Однако русский мастер заставил нас забежать слишком далеко вперед. Мы еще должны завершить обзор музыки эпохи первой мировой войны, во время которой и Стравинский положил начало своему многообразному оперному творчеству. В 1923 году Альбер Руссель (1869—1937) представил оперу-балет, созданную, впрочем, еще в 1915—1918 годах,— «Падмавати», плод совершенных автором (морским офицером, как и Римский-Корсаков) путешествий на Восток: индийские музыкальные темы, ритмы и звукоряды, сюжет из индийской жизни — все это порождает роскошь звукописи с ее пылкой гармонией, звукописи, в которой «все сливается воедино, скручивается в плотную ткань, как в восточных коврах, где переплетаются и взаимно дополняют друг друга бесчисленные узоры, все независимые и все необходимые», по словам Нади Буланже. Помимо значения собственно для театра, поиски Русселя также будут высоко оценены французскими музыкантами после второй мировой войны, такими, как Оливье Мессиан.

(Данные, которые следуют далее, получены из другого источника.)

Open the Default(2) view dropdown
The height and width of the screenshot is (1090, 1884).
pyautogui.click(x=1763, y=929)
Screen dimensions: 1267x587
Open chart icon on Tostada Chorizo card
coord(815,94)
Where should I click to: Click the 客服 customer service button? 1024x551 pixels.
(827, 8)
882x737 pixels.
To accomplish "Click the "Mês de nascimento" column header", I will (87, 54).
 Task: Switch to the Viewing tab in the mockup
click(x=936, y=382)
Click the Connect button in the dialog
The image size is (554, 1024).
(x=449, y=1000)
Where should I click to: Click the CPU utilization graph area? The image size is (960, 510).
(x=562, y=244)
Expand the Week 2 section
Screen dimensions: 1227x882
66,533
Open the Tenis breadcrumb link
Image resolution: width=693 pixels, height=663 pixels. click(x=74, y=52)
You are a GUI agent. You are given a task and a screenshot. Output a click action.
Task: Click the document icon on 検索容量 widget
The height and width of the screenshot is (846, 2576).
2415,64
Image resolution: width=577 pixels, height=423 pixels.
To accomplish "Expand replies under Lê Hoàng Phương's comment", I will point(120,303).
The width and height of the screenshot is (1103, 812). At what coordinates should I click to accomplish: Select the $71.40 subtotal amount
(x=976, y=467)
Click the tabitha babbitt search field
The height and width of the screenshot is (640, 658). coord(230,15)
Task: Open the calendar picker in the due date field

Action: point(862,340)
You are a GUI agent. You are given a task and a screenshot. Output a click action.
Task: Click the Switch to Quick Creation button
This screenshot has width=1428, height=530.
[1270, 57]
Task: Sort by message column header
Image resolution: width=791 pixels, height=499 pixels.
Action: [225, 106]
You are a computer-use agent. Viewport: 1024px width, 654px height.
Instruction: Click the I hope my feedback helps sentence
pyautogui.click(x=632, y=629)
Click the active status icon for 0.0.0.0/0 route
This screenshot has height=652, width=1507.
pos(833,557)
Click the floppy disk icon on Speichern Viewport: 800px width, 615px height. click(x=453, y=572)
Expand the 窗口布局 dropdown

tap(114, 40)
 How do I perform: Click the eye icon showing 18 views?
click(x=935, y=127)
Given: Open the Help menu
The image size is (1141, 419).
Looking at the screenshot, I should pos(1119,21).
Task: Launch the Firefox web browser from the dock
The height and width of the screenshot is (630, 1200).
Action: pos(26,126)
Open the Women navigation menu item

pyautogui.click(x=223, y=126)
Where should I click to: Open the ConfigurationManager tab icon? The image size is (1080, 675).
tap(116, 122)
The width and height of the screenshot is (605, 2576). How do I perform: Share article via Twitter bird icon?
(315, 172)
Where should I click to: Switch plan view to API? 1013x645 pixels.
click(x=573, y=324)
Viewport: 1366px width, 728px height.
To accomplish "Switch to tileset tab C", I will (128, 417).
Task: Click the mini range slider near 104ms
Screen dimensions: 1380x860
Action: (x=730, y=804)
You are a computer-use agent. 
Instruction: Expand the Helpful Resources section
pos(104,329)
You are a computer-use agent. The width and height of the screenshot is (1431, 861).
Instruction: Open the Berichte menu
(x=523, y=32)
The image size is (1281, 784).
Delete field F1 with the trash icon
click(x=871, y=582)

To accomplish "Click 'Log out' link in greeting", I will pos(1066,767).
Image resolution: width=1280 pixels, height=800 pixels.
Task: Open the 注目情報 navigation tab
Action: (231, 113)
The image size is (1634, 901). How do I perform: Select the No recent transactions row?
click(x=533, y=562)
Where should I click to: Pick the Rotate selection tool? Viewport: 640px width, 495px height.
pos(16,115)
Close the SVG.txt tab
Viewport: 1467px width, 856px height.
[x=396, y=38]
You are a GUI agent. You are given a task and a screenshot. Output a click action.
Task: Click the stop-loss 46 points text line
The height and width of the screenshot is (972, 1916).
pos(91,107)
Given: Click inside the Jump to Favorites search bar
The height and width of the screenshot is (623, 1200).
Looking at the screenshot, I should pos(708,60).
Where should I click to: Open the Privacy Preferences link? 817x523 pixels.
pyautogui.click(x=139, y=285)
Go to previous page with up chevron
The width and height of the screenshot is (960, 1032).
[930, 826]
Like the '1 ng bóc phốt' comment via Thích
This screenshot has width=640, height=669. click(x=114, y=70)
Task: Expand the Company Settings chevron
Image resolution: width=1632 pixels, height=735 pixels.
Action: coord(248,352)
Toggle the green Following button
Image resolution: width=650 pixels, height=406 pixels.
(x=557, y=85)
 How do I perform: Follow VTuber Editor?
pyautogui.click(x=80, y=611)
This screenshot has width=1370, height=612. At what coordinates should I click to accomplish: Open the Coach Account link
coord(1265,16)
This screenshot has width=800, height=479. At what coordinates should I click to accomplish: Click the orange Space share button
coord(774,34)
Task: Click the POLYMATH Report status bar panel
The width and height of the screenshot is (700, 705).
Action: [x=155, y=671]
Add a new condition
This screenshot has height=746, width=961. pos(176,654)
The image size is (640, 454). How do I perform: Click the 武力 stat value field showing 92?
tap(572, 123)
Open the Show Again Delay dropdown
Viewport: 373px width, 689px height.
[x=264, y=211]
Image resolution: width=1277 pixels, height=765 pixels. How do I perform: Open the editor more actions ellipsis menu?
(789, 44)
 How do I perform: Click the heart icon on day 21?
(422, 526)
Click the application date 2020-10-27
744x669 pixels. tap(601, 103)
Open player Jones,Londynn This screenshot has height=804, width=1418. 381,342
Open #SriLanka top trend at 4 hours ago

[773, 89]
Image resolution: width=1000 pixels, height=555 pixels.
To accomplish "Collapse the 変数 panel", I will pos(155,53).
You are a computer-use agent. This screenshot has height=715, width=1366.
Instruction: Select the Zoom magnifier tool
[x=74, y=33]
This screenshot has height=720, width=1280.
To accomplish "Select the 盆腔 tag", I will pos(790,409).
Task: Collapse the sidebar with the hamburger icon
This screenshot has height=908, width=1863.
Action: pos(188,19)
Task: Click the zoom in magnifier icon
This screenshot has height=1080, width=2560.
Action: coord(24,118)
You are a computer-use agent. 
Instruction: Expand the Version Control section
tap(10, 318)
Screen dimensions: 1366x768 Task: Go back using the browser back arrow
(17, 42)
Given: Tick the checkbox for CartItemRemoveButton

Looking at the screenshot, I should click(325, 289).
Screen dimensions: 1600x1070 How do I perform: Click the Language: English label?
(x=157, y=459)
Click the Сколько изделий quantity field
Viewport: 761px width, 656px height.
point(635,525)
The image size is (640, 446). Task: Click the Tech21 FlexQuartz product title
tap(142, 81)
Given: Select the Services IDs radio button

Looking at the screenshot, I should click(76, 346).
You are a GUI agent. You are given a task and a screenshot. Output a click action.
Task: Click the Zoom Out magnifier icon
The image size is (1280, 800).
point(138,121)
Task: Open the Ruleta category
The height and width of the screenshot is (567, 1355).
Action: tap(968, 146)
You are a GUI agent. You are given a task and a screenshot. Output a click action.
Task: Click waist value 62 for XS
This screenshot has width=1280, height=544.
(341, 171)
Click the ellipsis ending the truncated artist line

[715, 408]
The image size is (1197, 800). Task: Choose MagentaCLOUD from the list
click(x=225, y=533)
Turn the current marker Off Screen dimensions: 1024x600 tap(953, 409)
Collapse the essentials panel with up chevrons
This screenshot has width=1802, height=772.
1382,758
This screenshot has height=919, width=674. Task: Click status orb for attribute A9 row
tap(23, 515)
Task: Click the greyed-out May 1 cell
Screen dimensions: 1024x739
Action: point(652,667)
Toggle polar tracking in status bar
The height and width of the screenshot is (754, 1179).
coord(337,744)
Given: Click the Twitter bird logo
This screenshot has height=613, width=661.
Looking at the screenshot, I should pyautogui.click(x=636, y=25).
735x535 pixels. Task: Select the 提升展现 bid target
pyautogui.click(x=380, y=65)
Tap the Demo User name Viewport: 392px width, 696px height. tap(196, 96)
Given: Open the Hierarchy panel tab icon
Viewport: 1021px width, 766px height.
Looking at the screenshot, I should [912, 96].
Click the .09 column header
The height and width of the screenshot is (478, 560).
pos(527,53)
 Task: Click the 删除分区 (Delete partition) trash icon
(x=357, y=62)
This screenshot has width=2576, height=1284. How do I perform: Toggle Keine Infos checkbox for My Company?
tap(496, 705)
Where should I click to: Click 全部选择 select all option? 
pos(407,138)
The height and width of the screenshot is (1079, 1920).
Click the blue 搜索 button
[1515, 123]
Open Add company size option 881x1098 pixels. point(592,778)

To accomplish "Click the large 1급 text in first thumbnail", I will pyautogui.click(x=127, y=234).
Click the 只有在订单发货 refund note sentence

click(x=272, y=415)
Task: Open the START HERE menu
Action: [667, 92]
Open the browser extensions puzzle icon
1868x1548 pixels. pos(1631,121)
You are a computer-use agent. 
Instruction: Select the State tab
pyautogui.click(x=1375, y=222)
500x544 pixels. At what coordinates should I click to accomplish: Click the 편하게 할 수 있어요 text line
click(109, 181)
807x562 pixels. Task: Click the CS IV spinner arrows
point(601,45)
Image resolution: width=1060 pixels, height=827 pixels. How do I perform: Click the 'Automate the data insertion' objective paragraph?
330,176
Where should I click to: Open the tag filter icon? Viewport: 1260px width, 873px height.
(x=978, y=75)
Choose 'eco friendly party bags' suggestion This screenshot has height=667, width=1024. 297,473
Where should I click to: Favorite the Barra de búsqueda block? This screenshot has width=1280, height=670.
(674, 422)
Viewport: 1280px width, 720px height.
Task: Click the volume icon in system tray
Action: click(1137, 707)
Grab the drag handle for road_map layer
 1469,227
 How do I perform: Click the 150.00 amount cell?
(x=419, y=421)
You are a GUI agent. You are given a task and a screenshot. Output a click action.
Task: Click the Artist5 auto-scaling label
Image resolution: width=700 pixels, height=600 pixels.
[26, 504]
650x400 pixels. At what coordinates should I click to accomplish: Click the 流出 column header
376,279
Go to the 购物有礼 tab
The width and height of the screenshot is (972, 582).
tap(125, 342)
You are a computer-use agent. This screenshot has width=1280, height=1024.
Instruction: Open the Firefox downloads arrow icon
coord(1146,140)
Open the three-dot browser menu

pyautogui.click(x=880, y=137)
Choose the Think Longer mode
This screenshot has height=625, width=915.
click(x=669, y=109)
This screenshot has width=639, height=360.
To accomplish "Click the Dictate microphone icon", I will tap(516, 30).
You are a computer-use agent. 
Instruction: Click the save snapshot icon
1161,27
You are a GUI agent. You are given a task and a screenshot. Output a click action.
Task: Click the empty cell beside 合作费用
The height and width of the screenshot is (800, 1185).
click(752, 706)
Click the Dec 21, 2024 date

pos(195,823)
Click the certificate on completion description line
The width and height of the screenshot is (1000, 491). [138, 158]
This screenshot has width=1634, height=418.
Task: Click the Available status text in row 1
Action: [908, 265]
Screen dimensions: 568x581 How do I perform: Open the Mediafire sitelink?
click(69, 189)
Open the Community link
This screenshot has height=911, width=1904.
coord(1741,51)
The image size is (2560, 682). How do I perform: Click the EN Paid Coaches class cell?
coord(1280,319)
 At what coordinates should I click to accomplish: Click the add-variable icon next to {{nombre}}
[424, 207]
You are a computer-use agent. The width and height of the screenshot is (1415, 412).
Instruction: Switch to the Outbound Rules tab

Особую позицию, хотя и не без влияния на последующих композиторов, особенно учеников, занимал Ферруччо Бузони (1866—1924), один из крупнейших пианистов всех времен, который в 1917 году (когда была поставлена опера Пфицнера «Палестрина») представил две небольшие оперы сказочно-комического плана «Арлекин» и «Турандот». Приверженный немецкой культуре, очень эрудированный и склонный к философским обобщениям, Бузони и в театре был сторонником и провозвестником неоклассицистских, антивагнеровских форм оперы с отдельными номерами. В «Докторе Фаусте» (незаконченном и поставленном в 1925 году) аскетический идеал духовного самосовершенствования требует сложной полифонии, демонстрирующей тягу Бузони к тому возвышенному миру, который олицетворяет для него музыка от Баха до Моцарта (его либретто были на немецком языке, как и другого итальянца, его современника, Вольфа-Феррари). Это не помешало нашему апостолу неоклассицизма, принадлежащему, впрочем, к поколению неоромантиков, воплотить новаторские, предэкспрессионистские тенденции и вызвать недовольство традиционалистов-вагнерианцев, в том числе поздних романтиков с аскетическими устремлениями (Пфицнер).
Скажем несколько слов об опере в Англии и США. Вальтер Дамрош, немец по происхождению и воспитанию, дирижер, в 1896 году (когда были поставлены «Богема» и «Андре Шенье») представил в Нью-Йорке оперу «Алая буква», в которой чувствуется хорошая школа. Фридрих Делиус (1862—1934), англичанин немецкого происхождения, в 1907 году познакомил публику со своей самой знаменитой идиллической неоромантической оперой с немецким названием «Сельские Ромео и Джульетта», созданной между 1901 и 1902 годами. Следует упомянуть Фридерика Шефарда Конверса, автора первой американской оперы, поставленной в Нью-Йорке (в 1845 году — опера Фрая была поставлена в Филадельфии),— «Свирель желания» (1906); первую английскую женщину «композитора, имевшую успех,— Этель Смит; знаменитого пианиста регтайма Скотта Джоплина, автора оперы «Тримониша» (1911), вновь открытой ныне с большим успехом; Рутланда Бафтона, в 1916 году начавшего работать над тетралогией в духе Вагнера о рыцарях «круглого стола» (этот цикл так и не был полностью поставлен), в то время как Джозеф Холбрук между 1912 и 1929 годами попытался обработать уэльские легенды в своей трилогии. Вновь Вагнер, на сей раз с более выраженной символистской ретушью, предстанет в творчестве Горацио Паркера, получившего неоднократное признание между 1912 и 1915 годами. Местная, национальная линия появляется в 1918 году в театре «Метрополитен-опера» с постановкой «Малиновки (Шануис)» Чарлза Уэйкфилда Кэдмана, оперы по мотивам подлинных индейских преданий.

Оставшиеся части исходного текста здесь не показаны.